Le cautele del Copasir sono quasi grottesche, visto quanto è già emerso chiaramente sui rapporti tra scafisti e organizzazioni terroriste, per esempio nelle indagini sulla strage del al museo del Bardo a Tunisi. Ma che anche il comitato parlamentare debba ammettere la realtà è significativo. E ancora di più lo è il fatto che le ammissioni arrivino in contemporanea con le notizie che arrivano da Sirte sui ritrovamenti nei covi jihadisti espugnati dalla coalizione. Secondo quanto riportato ieri dal Corriere della Sera, i servizi segreti libici avrebbero rinvenuto nei covi abbandonati dalle forze del Califfato notevoli quantità di documenti da cui emerge l'invio di «decine se non centinaia» di militanti verso l'Europa, mimetizzati a bordo dei gommoni della speranza. E nelle stesse carte si troverebbero i nomi di militanti jihadisti di provenienze disparate (si parla di libici, tunisini e sudanesi) attivi nel milanese. Le fonti dell'intelligence libica citate dal quotidiano sostengono di essere pronte a condividere con i servizi segreti e le forze di polizia italiana il materiale sequestrato.

Va detto che ieri in Italia sia 007 che investigatori antiterrorismo cadono letteralmente dalle nuvole, nel senso che dell'esistenza di questa documentazione nessuno pare essere a conoscenza, e c'è chi mette persino in dubbio la verosimiglianza della notizia. Oltretutto in Libia è operativa da mesi una nutrita unità dei servizi italiani, e sarebbe singolare che un simile ritrovamento non le fosse stato comunicato. Ma c'è un passaggio ulteriore che rafforza la attendibilità di quanto sta emergendo in queste ore a Sirte. Ed è l'invito dei servizi segreti locali a riaccendere i riflettori sulla figura e sul ruolo di Moez Fezzani, noto anche come Abu Nasim, l'estremista che venne assolto nel 2012 dalla Corte d'assise di Milano. Fezzani, che a Milano aveva vissuto a lungo, era tornato in Italia direttamente dal carcere americano di Guantanamo. Venne assolto, scarcerato, espulso.

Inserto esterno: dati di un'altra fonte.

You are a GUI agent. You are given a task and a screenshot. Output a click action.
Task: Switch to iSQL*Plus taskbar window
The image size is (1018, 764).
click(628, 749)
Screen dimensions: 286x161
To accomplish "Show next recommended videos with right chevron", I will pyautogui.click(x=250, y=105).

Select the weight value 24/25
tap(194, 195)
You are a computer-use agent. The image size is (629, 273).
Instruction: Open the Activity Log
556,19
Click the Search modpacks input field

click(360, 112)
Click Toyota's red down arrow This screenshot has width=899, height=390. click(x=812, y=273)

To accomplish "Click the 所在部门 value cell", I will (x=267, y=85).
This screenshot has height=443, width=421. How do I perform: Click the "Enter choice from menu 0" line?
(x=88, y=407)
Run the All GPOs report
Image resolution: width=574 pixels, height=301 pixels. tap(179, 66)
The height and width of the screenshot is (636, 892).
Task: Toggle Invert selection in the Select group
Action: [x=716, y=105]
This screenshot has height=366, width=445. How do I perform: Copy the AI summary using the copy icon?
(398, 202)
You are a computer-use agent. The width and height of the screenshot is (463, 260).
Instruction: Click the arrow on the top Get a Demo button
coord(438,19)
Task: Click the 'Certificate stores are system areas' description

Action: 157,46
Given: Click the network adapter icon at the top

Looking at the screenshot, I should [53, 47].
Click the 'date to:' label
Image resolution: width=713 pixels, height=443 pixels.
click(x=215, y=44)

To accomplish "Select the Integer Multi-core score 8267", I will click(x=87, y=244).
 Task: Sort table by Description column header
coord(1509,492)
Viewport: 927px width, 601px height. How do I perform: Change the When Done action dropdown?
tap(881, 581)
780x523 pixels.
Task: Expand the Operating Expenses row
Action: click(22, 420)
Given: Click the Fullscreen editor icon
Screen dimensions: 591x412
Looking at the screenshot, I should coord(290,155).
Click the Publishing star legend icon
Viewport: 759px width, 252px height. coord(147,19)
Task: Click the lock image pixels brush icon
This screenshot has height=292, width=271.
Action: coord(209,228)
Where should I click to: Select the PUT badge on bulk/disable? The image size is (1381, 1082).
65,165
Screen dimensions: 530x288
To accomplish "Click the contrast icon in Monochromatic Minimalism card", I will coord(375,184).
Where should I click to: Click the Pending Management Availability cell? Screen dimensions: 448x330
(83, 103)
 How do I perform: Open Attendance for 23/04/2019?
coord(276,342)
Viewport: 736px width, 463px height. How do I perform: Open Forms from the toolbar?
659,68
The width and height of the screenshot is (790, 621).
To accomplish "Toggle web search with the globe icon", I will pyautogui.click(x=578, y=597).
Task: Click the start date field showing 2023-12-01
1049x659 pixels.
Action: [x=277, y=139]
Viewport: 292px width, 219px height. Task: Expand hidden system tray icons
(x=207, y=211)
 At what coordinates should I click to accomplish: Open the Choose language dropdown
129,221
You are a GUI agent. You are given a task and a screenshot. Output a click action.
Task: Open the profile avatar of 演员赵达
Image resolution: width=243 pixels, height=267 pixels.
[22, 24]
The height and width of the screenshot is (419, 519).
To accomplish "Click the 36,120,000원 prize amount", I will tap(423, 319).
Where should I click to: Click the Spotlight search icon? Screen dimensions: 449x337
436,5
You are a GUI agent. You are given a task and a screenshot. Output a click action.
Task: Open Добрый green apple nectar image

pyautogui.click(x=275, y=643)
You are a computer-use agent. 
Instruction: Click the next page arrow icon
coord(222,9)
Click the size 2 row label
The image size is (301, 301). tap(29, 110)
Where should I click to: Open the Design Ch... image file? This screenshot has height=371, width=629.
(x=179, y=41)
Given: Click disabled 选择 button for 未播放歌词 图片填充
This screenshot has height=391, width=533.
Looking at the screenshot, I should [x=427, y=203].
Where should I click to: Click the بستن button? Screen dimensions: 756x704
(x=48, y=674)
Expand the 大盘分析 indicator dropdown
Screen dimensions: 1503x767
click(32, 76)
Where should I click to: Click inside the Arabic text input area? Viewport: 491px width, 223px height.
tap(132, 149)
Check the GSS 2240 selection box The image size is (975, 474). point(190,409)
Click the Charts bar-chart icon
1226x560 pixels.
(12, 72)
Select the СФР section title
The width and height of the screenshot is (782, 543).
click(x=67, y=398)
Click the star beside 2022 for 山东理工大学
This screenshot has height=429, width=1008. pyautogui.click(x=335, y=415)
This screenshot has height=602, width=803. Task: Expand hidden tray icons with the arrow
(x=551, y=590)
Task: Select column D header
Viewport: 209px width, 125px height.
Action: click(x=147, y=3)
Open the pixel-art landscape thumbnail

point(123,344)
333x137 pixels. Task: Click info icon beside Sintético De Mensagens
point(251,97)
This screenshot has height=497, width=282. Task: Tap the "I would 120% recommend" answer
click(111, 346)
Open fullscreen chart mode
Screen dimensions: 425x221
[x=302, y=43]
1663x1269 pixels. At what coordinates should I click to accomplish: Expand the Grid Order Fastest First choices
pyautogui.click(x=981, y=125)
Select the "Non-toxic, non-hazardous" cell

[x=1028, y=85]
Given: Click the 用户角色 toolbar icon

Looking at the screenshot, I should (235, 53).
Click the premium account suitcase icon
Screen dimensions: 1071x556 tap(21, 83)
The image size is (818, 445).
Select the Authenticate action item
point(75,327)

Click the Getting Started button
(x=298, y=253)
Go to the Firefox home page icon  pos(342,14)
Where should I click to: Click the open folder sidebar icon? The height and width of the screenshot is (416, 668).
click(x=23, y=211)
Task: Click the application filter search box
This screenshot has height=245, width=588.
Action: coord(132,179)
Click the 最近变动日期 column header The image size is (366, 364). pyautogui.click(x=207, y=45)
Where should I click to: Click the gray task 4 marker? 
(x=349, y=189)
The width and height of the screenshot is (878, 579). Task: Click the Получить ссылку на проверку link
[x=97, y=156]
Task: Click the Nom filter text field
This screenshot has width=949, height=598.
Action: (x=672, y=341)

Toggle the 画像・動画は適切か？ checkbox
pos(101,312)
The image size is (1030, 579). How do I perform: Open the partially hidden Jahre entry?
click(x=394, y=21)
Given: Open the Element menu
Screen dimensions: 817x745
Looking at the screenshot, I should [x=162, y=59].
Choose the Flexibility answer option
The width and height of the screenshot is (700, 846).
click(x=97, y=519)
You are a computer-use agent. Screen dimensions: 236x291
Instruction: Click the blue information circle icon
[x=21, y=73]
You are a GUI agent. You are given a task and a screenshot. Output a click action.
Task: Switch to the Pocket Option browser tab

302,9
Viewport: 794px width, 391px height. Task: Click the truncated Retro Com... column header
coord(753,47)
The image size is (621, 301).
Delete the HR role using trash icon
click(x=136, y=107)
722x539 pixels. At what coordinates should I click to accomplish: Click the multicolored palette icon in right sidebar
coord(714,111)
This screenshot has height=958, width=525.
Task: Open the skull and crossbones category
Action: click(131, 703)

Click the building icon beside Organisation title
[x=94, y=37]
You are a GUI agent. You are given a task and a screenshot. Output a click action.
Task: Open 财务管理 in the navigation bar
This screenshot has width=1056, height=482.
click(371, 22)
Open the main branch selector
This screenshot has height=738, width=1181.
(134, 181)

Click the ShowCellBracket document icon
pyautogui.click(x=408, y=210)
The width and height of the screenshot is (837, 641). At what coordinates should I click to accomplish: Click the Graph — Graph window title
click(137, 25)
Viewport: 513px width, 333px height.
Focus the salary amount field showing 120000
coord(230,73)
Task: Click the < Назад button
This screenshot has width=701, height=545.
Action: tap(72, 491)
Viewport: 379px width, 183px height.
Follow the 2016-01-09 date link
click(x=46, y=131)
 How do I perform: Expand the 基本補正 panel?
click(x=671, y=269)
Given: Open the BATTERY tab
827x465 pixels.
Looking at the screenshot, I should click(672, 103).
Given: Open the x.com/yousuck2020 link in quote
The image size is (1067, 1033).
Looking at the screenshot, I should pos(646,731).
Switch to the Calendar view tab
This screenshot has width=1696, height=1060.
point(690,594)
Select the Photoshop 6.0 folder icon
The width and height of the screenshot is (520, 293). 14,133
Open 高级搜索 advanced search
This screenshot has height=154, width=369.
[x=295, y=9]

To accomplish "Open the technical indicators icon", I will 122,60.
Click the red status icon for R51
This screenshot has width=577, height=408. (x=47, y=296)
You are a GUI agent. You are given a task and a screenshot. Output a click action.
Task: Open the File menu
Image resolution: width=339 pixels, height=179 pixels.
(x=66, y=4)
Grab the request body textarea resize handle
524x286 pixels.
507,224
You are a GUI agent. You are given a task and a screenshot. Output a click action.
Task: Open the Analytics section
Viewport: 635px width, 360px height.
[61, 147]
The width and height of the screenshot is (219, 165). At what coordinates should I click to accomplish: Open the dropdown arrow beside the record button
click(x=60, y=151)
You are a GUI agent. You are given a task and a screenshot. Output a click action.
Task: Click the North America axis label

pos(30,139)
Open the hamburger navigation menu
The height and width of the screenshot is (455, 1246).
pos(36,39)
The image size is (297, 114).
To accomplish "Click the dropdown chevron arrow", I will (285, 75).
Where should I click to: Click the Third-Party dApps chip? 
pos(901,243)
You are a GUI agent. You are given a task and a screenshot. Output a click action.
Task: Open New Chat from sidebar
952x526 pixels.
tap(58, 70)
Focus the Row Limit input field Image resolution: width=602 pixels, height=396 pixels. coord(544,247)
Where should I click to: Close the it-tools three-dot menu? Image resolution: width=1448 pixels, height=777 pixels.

Intanto ieri espulso un altro imam, quello di Andria: «Si tratta di un tunisino di 49 anni arrestato dal Ros dei Carabinieri perché sospettato del reato di associazione con finalità di terrorismo internazionale», ha detto il ministro dell'Interno Angelino Alfano. Secondo la Dda di Bari, Hosni Hachemi Ben Hassen, tra il 2008 e il 2010, avrebbe guidato un gruppo che progettava attacchi in Italia.